KUTIPAN:
-------------------------

Friday, February 19, 2016

KAFIR??? OPO??? SOPO???



KAFIR??? OPO??? SOPO???

BY: HISTISHA NR.
(Mahasiswi Bahasa dan Sastra Arab)

Akeh kang apal qur’an hadise
Seneng ngafirke marang liyane
Kafire dewe gak digatekke
Yen iseh kotor ati akale

(Gus Dur)

Terkait devinisi kafir, diantara banyak paparan, ada satu yang paling menggelitik untuk bisa dibaca dan dipikir lebih mendalam, yakni “kafir adalah orang yang mata hatinya dalam keadaan tertutup (tidak mampu) memperhatikan tanda-tanda (kebesaran) Allah dan mereka tidak sanggup mendengar keterangan dari tanda-tanda tersebut”.

Sekelumit di atas adalah bagian dari puzzle Al-Quran yang jika ditafsirkan kurang lebih selaras dengan sepotong syair milik Gus Dur. Banyak yang mengaku pinter tapi keminter tur keblinger. Sebagian dari kita, kerap kali menengok dan mengamati dengan amat jeli apapun yang dilakukan dan terjadi pada orang-orang di sekitar atau bahkan yang di kejauhan. Sementara yang terdekat sering kali terlupakan. Dengan kecanggihan teknologi sekarang ini, kita kerap kali kepo dengan hal-hal yang ada di luar diri kita, sementara kebutuhan kita sendiri terabaikan.

-------------------------

DATA YANG TERSEDIA:
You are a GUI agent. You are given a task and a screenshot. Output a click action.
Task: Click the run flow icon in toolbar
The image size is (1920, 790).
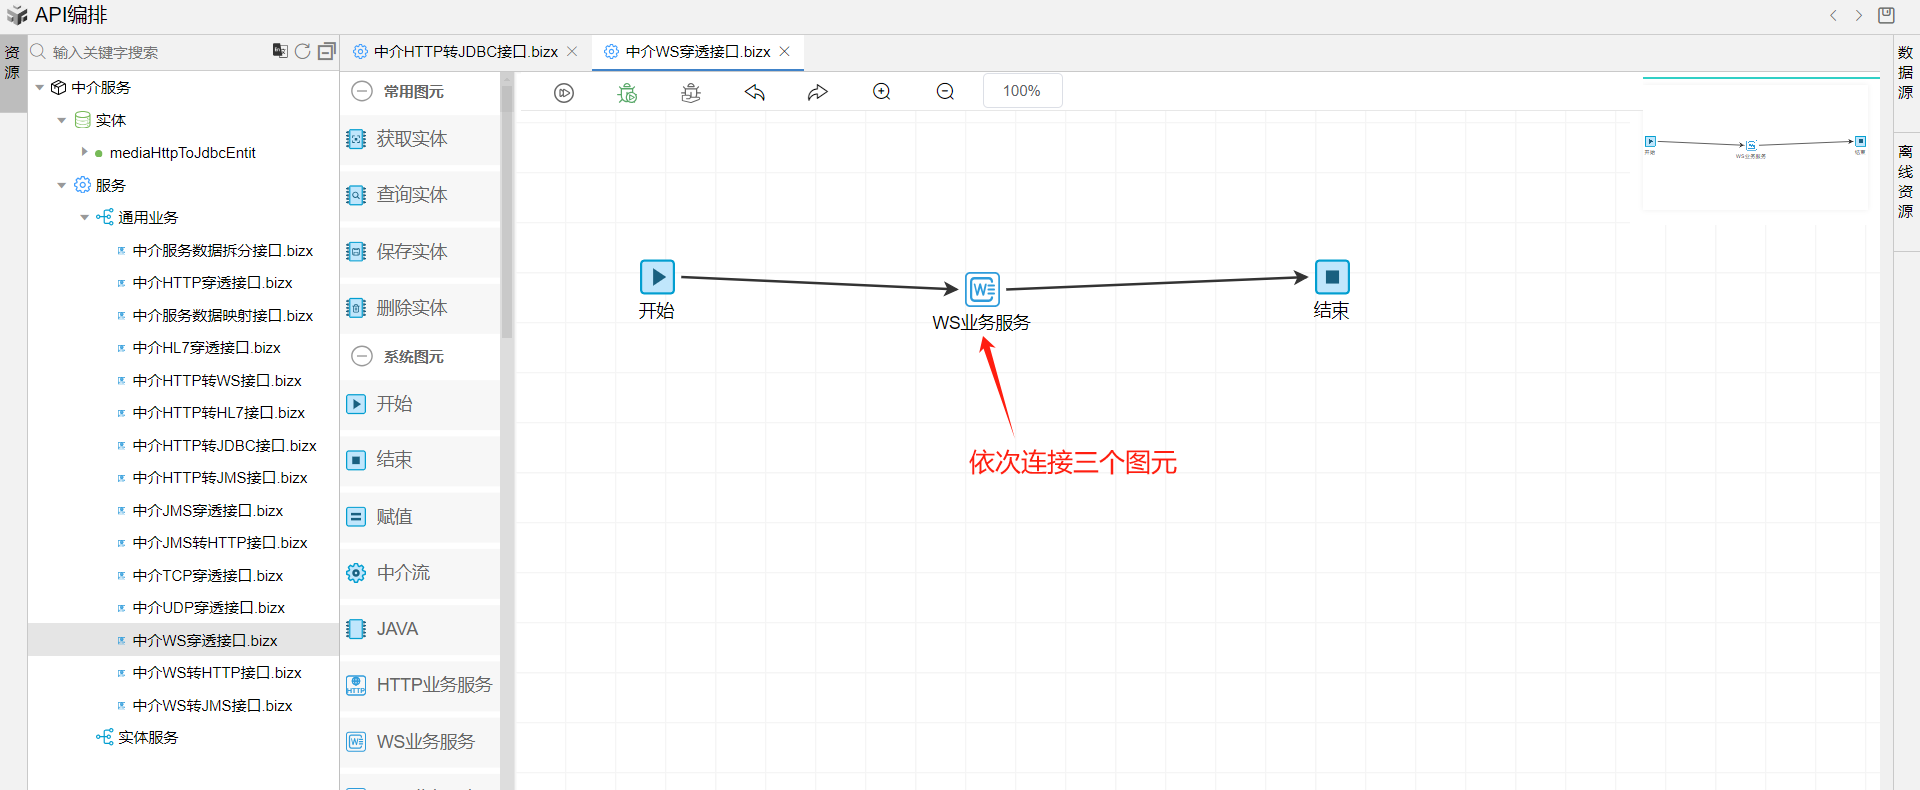click(x=564, y=93)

-------------------------

PETUNJUK TERTULIS 1:
Ulangi bagian kutipan tentang makna kafir mulai dari "Terkait devinisi kafir, diantara" sampai dengan "kita sendiri terabaikan.", tanpa mengubah satu kata pun.
PETUNJUK TERTULIS 2:
Jawablah pertanyaan berikut berdasarkan kutipan tentang makna kafir.
(a) Siapa yang disebut sebagai pemilik syair berbahasa Jawa pada bagian awal?
(b) Menurut definisi yang dikutip, apa yang tidak sanggup didengar oleh orang kafir?
(c) Apa yang sering terlupakan ketika sebagian dari kita mengamati orang-orang di sekitar atau di kejauhan?
PETUNJUK TERTULIS 3:
Teruskan kutipan tentang makna kafir, dimulai setelah kalimat terakhirnya.
Data di atas tidak berhubungan dengan kutipan tentang makna kafir.

HASIL LATIHAN 1:
Terkait devinisi kafir, diantara banyak paparan, ada satu yang paling menggelitik untuk bisa dibaca dan dipikir lebih mendalam, yakni “kafir adalah orang yang mata hatinya dalam keadaan tertutup (tidak mampu) memperhatikan tanda-tanda (kebesaran) Allah dan mereka tidak sanggup mendengar keterangan dari tanda-tanda tersebut”.

Sekelumit di atas adalah bagian dari puzzle Al-Quran yang jika ditafsirkan kurang lebih selaras dengan sepotong syair milik Gus Dur. Banyak yang mengaku pinter tapi keminter tur keblinger. Sebagian dari kita, kerap kali menengok dan mengamati dengan amat jeli apapun yang dilakukan dan terjadi pada orang-orang di sekitar atau bahkan yang di kejauhan. Sementara yang terdekat sering kali terlupakan. Dengan kecanggihan teknologi sekarang ini, kita kerap kali kepo dengan hal-hal yang ada di luar diri kita, sementara kebutuhan kita sendiri terabaikan.

HASIL LATIHAN 2:
(a) Gus Dur.
(b) Keterangan dari tanda-tanda (kebesaran) Allah.
(c) Yang terdekat.

HASIL LATIHAN 3:
Senada dengan fenomena kafir dan mengafirkan.. Jika seseorang yang sudah jelas-jelas beridentitas kafir, maka sebenarnya dia sudah lumayan aman. Karena mau diapa-apakan ya dia sudah kafir. Jadi biarlah mereka begitu, jangan dikafir-kafirkan lagi. Kasihan… Toh juga mereka mata dan telinganya sudah tertutup. Jadi percuma, diberitahu dengan model apapun tetap tidak akan menimbulkan perubahan. Kecuali si pelaku kafir tersebut berkenan merubah dirinya.

Sedangkan bagi yang belum kafir, justru malah orang-orang seperti inilah yang terancam untuk jatuh terperosok sebagai kafir. Gus Dur menuturkan bahwa kafire dewe gak digatekke itu ya karena memang sebenarnya setiap dari kita itu memiliki potensi untuk menjadi kafir. Dan karena kita sibuk mengafirkan yang lain, akhirnya kita pun terjatuh sebagai kafir tanpa disadari maupun tidak.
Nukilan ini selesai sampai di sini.